— Directive —
In the items below, swap every "computer-use agent" for "desktop agent" and write all the lines out again, changing nothing else.

Items for pointing at text and elements

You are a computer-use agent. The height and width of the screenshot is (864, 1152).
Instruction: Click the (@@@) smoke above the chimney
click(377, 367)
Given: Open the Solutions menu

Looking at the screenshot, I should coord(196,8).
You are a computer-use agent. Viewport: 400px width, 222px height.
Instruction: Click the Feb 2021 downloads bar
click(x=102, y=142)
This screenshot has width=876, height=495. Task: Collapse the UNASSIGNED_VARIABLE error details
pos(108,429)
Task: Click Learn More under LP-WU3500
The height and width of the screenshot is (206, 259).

— Result of the task —
You are a desktop agent. The height and width of the screenshot is (864, 1152).
Instruction: Click the (@@@) smoke above the chimney
click(377, 367)
Given: Open the Solutions menu

Looking at the screenshot, I should coord(196,8).
You are a desktop agent. Viewport: 400px width, 222px height.
Instruction: Click the Feb 2021 downloads bar
click(x=102, y=142)
This screenshot has width=876, height=495. Task: Collapse the UNASSIGNED_VARIABLE error details
pos(108,429)
Task: Click Learn More under LP-WU3500
The height and width of the screenshot is (206, 259).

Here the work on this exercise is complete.